In the instant case, the district court directed the defendant to make restitution in the full amount of $524,449.32 but then stated that this should be a “net amount.”   The court continued:  “If any of that amount has been paid to the victims or recovered through the litigation that's ongoing now, then Mr. Drinkwine's restitution obligation should be similarly reduced.”   We thus have no way of knowing whether, in imposing the $50,000 fine, the district court assumed that Drinkwine would have to pay the full amount or the “net amount” of the restitution.   Moreover, if the district court opted for the latter alternative, neither that court nor this Court could say with any degree of certainty what the net amount would be.

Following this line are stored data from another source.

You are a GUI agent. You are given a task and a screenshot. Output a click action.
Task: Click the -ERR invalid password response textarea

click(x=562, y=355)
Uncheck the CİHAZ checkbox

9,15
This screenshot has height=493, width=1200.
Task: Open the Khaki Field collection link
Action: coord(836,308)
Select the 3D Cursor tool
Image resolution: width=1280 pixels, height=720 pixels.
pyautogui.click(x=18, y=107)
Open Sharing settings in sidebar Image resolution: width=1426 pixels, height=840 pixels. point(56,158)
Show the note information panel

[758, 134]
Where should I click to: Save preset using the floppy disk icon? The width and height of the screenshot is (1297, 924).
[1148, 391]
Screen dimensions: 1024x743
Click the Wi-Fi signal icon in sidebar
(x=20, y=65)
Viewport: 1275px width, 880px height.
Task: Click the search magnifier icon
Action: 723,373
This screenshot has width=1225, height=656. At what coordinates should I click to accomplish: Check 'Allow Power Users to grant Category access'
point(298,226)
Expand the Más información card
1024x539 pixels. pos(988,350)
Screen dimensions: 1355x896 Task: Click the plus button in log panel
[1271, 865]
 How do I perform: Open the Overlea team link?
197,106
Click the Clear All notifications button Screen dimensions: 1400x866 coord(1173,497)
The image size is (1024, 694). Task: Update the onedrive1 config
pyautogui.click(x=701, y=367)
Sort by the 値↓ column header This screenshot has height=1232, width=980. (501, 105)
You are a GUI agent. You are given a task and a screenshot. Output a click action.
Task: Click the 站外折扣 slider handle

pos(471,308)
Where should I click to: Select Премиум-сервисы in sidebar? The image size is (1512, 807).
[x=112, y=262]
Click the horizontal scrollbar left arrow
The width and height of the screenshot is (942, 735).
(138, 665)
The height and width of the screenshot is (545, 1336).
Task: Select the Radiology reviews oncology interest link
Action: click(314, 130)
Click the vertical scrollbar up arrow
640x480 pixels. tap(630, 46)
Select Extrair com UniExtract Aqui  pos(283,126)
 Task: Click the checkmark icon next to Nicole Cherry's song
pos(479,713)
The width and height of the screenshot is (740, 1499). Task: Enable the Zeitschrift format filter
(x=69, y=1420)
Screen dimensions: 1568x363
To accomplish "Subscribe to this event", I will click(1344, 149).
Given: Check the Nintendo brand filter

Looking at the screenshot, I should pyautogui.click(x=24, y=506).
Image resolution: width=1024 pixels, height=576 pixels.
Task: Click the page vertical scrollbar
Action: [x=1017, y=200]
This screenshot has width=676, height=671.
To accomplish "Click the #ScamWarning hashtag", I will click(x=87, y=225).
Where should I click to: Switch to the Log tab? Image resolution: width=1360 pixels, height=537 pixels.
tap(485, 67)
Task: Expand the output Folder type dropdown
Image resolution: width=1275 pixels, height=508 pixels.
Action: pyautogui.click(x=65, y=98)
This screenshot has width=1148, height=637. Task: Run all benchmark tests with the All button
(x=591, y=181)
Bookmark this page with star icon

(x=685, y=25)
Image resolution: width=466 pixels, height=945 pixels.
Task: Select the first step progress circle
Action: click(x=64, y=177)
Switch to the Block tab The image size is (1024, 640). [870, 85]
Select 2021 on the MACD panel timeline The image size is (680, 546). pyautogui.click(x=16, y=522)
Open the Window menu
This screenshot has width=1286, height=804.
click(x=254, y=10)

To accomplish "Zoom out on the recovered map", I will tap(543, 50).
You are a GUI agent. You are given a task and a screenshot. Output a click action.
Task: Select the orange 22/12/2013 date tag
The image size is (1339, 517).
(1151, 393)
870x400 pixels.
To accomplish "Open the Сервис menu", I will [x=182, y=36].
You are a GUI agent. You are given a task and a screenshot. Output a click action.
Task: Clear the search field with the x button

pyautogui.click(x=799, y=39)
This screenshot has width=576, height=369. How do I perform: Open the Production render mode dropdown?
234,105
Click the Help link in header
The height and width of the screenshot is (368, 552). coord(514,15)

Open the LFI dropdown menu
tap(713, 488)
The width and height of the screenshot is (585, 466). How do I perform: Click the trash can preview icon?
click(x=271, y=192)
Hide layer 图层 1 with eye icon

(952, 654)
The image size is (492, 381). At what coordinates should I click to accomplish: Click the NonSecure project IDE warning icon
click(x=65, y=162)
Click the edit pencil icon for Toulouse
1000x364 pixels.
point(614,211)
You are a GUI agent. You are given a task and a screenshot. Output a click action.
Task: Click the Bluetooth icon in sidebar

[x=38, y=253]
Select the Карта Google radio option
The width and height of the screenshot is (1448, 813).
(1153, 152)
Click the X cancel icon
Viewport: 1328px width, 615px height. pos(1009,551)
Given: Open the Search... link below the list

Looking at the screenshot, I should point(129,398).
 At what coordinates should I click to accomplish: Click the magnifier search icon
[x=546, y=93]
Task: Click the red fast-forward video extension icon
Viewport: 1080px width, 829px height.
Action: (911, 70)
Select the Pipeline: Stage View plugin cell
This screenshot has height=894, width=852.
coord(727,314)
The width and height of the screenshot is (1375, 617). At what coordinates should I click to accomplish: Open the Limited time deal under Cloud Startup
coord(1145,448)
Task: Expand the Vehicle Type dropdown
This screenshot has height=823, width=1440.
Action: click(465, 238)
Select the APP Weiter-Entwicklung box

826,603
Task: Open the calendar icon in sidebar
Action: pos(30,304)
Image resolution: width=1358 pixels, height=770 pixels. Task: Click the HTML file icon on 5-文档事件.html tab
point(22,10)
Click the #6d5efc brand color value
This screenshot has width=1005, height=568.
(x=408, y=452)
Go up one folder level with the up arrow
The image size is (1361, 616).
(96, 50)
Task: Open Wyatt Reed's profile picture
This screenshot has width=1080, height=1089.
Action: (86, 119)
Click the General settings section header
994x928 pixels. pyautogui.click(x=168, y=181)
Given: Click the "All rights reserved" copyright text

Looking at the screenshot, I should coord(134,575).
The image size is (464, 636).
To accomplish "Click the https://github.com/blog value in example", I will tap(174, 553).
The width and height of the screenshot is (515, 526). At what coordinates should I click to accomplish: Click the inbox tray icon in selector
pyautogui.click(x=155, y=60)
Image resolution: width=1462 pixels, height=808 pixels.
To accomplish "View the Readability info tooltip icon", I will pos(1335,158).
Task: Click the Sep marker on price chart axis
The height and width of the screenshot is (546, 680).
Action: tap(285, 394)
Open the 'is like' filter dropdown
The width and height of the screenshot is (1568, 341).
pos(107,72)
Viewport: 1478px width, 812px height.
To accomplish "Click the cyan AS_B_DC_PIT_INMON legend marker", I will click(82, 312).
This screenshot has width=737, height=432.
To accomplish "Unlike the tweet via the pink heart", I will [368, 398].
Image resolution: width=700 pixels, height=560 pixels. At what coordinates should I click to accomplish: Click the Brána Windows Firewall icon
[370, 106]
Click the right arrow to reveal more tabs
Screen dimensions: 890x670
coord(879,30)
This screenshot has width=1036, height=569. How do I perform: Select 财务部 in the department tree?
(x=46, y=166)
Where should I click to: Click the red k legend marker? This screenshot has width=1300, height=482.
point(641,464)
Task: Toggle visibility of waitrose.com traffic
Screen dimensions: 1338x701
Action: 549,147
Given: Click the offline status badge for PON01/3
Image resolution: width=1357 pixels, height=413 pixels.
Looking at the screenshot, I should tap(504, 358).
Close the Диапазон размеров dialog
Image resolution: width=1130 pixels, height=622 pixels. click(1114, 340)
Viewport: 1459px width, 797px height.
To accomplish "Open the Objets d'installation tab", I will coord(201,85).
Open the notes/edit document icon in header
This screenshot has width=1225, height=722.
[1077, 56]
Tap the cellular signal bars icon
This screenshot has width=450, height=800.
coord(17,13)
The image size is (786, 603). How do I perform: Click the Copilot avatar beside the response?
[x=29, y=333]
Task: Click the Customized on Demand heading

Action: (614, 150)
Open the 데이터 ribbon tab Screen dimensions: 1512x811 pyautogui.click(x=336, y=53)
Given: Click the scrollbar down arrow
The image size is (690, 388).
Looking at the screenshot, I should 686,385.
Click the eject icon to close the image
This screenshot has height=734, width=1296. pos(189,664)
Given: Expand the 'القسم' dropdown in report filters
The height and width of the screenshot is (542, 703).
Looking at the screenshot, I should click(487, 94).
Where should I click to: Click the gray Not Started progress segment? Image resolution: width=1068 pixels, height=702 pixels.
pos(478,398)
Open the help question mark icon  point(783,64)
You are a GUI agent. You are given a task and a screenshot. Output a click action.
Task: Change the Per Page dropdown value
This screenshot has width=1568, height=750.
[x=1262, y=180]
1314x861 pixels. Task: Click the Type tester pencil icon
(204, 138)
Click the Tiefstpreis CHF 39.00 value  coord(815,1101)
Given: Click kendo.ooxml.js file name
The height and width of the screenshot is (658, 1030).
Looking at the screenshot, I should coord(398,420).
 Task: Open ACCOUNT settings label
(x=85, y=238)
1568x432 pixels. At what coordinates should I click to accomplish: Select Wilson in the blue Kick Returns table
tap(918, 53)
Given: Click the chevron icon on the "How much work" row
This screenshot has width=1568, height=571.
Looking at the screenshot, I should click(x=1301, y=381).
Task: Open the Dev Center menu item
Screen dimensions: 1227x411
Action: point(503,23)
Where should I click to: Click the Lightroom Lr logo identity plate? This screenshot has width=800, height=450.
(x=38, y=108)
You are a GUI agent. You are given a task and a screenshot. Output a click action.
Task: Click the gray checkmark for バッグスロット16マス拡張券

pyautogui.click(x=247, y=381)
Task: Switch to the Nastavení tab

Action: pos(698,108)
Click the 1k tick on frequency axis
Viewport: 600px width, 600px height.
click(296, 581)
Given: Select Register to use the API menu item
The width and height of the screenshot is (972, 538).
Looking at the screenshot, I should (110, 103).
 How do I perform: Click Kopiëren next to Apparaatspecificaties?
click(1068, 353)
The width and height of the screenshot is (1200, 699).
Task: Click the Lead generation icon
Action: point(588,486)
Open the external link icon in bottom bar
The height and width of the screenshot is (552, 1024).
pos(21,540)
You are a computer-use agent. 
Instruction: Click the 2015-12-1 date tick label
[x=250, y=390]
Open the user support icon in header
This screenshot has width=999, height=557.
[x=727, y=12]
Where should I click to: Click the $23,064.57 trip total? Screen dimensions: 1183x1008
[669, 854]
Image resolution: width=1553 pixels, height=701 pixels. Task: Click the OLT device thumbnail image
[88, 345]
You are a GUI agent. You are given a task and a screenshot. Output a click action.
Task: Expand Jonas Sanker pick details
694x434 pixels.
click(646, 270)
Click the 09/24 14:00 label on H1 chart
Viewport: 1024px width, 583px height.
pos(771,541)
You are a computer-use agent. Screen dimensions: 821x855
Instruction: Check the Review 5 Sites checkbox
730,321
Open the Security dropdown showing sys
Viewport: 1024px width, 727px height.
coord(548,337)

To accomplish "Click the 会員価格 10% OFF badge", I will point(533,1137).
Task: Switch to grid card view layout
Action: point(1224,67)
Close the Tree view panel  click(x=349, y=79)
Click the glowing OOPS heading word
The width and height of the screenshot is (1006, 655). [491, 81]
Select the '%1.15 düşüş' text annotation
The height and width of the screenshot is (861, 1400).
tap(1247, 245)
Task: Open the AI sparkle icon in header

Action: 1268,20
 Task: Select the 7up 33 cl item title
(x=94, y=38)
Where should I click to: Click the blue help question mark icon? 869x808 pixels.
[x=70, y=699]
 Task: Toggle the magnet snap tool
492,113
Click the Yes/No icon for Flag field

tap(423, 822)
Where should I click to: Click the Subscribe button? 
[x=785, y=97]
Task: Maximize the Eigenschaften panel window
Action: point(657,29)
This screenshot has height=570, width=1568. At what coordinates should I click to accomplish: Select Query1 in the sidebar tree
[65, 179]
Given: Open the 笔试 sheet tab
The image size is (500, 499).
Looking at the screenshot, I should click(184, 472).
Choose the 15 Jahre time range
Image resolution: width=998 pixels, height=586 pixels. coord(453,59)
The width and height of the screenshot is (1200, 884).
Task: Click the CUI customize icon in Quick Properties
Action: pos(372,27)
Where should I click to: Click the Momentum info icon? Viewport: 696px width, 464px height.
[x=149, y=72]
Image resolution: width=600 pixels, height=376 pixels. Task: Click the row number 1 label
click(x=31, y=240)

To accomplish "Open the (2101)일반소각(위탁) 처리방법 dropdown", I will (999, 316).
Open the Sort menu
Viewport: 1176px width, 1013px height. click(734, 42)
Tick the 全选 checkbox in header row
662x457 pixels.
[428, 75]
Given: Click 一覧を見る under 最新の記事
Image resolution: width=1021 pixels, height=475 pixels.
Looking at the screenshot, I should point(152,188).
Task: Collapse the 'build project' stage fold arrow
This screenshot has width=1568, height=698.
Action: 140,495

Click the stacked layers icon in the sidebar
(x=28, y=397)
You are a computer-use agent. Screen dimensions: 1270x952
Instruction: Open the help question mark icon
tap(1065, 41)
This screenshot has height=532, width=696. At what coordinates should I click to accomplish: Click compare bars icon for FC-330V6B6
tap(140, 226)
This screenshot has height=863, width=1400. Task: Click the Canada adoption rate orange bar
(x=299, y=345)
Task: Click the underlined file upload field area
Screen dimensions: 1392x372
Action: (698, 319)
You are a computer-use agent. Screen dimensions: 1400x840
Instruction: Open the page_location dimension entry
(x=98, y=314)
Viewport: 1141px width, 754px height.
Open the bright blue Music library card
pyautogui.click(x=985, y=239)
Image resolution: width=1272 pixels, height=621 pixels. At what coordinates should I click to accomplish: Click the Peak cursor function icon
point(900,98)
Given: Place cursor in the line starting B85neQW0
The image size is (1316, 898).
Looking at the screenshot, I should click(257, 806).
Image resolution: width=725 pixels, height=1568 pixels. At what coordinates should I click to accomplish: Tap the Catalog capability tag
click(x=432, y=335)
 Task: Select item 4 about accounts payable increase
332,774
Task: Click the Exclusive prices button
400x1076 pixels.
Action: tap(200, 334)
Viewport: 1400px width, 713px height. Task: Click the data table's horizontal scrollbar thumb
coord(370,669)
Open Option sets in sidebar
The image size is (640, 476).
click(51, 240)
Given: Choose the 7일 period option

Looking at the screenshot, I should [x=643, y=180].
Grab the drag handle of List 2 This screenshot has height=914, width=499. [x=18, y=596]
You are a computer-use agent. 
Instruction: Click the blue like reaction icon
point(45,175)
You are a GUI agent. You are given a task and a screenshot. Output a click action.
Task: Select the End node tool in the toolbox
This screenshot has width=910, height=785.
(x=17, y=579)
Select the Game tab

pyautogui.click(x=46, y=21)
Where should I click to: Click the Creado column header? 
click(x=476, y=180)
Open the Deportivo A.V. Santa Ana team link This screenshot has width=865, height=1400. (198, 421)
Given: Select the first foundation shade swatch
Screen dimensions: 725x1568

Even if the foregoing uncertainty is resolved favorably to Drinkwine, we find no evidence in the record that he will have the capacity to pay a fine of $50,000.   The district court suggested at sentencing that Drinkwine's “youth” and “talents” would enable him to become a success again in the future.   It is not clear what period of time the district court envisioned by that unrestricted word “future.”   When the district court became somewhat more specific in its reference to the “future,” it expressed its belief that Drinkwine “will be able to earn and has the potential to earn substantial sums of money upon his release from prison.”   This belief has little or no support in the record.

Drinkwine is a high school drop-out.   He has relinquished his insurance license and essentially is banned from further employment in the securities field.   He does not possess the skills or vocational training that would enable him to readily secure gainful employment upon his release from prison.   During the period between Drinkwine's separation from MFSI and his incarceration he worked for a construction company which paid him $400 a month plus rent-free living quarters.   This is hardly the kind of income out of which $50,000 fines are paid.

In January 1996, Drinkwine's wife divorced him and was given custody of their six-year-old son.   Because of Drinkwine's meager income he was directed to pay only $25 a month towards the child's upkeep.  Section 5E1.2(d)(3) provides that in determining the amount of the fine the court also should consider “the burden that the fine places on the defendant and his dependents relative to alternative punishments.”   The district court stated that it was aware of “the needs of [Drinkwine's] dependents and the fact that he has in the past made very minimal payments towards child support.”   There is no evidence in the record concerning the “needs” of Drinkwine's son unless one assumes that the “very minimal” $25 a month that the indigent Drinkwine paid satisfied those needs.   Although the making of such an assumption might satisfy a district court's obligation to consider the then-existing burden placed upon a defendant's dependents, it has little if any relevance to future burdens.   A district court need not make explicit findings with respect to such burdens.   See United States v. Sellers, 42 F.3d 116, 120 (2d Cir.1994).   It should, however, show that it considered them.

In sum, our review of the sentencing proceedings, including the pre-sentence report, does not satisfy us that the district court sufficiently followed the dictates of § 5E1.2 and the prior teachings of this Court to justify its imposition of the $50,000 fine.   For this reason, we vacate the portion of the judgment that imposes the fine and remand that portion to the district court for further consideration.


1.   This subsection has since been recodified as § 5E1.2(e), though the language of the provision has not been changed.   See U.S.S.G. § 5E1.2(e) (1997).